* WHAT TO WORK ON: From the records below, find each line with the string "político" and copy it.

Stored data:
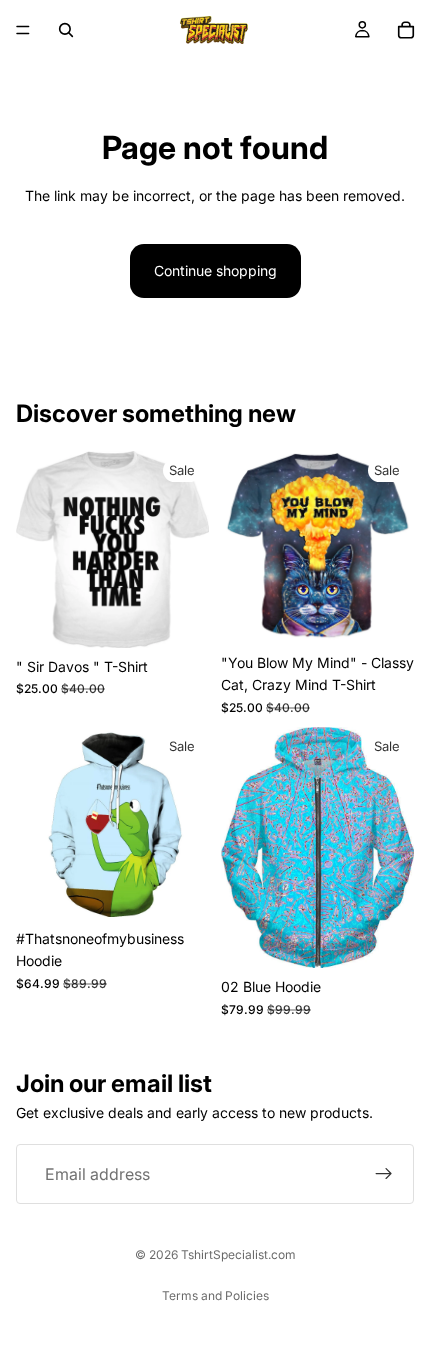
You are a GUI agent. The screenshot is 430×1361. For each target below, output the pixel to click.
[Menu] (23, 30)
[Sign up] (384, 1174)
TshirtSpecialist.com (238, 1254)
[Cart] (406, 30)
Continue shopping (215, 270)
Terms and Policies (215, 1295)
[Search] (66, 30)
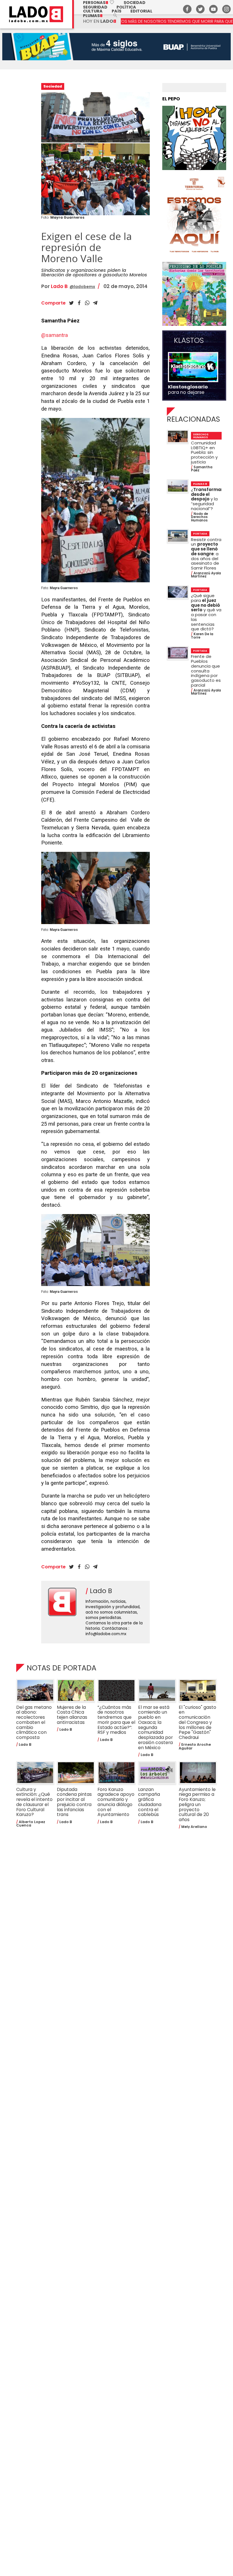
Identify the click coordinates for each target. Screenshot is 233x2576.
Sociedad (134, 3)
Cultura (93, 11)
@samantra (54, 335)
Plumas (93, 16)
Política (126, 7)
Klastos (189, 340)
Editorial (141, 11)
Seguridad (95, 7)
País (116, 11)
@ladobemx (82, 286)
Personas (99, 2)
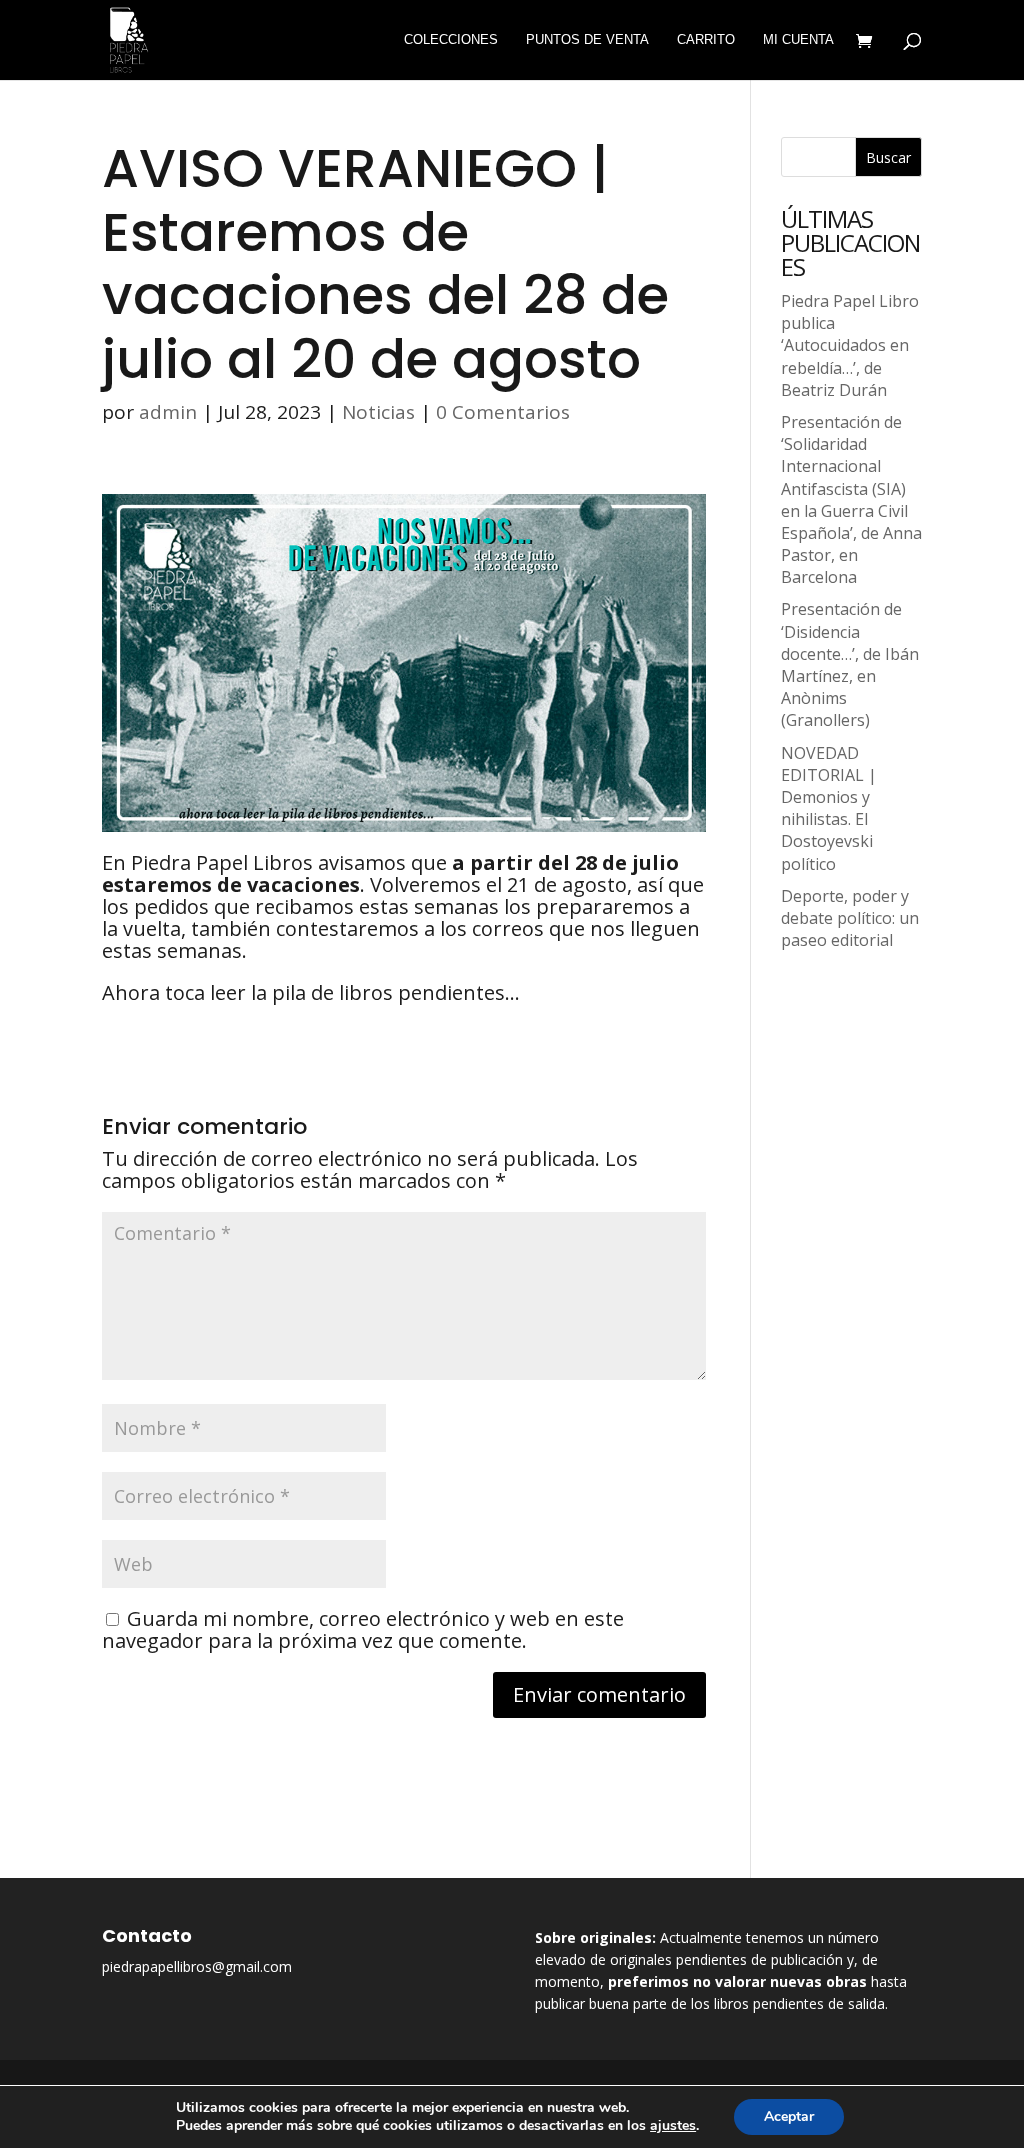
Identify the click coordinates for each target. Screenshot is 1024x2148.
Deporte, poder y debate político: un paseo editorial (850, 918)
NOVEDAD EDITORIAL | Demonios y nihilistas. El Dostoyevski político (829, 808)
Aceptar (789, 2116)
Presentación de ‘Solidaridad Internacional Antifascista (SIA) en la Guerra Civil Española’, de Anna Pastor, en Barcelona (851, 499)
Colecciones (451, 40)
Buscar (888, 157)
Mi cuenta (798, 40)
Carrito (706, 40)
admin (168, 412)
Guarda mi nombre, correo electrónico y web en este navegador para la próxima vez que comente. (363, 1629)
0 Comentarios (503, 412)
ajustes (673, 2126)
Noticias (378, 412)
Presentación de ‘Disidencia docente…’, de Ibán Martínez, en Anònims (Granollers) (850, 664)
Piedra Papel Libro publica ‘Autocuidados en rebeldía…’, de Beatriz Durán (850, 345)
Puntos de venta (587, 40)
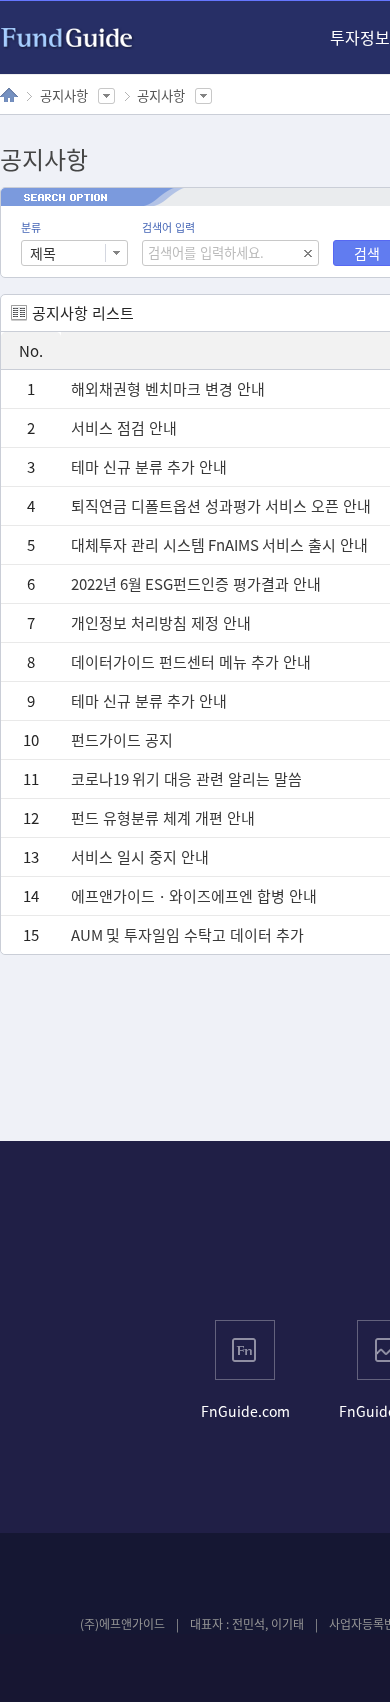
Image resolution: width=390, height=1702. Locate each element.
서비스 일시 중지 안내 (140, 857)
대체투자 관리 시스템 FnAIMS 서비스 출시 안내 (219, 545)
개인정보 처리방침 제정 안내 (161, 623)
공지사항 (64, 95)
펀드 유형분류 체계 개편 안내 (163, 818)
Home (9, 95)
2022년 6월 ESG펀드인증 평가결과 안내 (196, 584)
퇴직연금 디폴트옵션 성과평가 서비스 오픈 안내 (221, 506)
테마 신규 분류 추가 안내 (149, 467)
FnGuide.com (245, 1411)
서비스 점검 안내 (124, 428)
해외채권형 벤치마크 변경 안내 (168, 389)
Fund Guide (67, 38)
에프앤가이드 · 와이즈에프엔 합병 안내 (194, 896)
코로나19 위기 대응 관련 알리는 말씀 (186, 779)
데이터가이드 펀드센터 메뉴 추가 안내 (191, 662)
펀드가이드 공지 (122, 740)
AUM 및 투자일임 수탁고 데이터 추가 (187, 935)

* RESPONSE BOX:
Deporte, poder y debate político: un paseo editorial (850, 918)
NOVEDAD EDITORIAL | Demonios y nihilistas. El Dostoyevski político (829, 808)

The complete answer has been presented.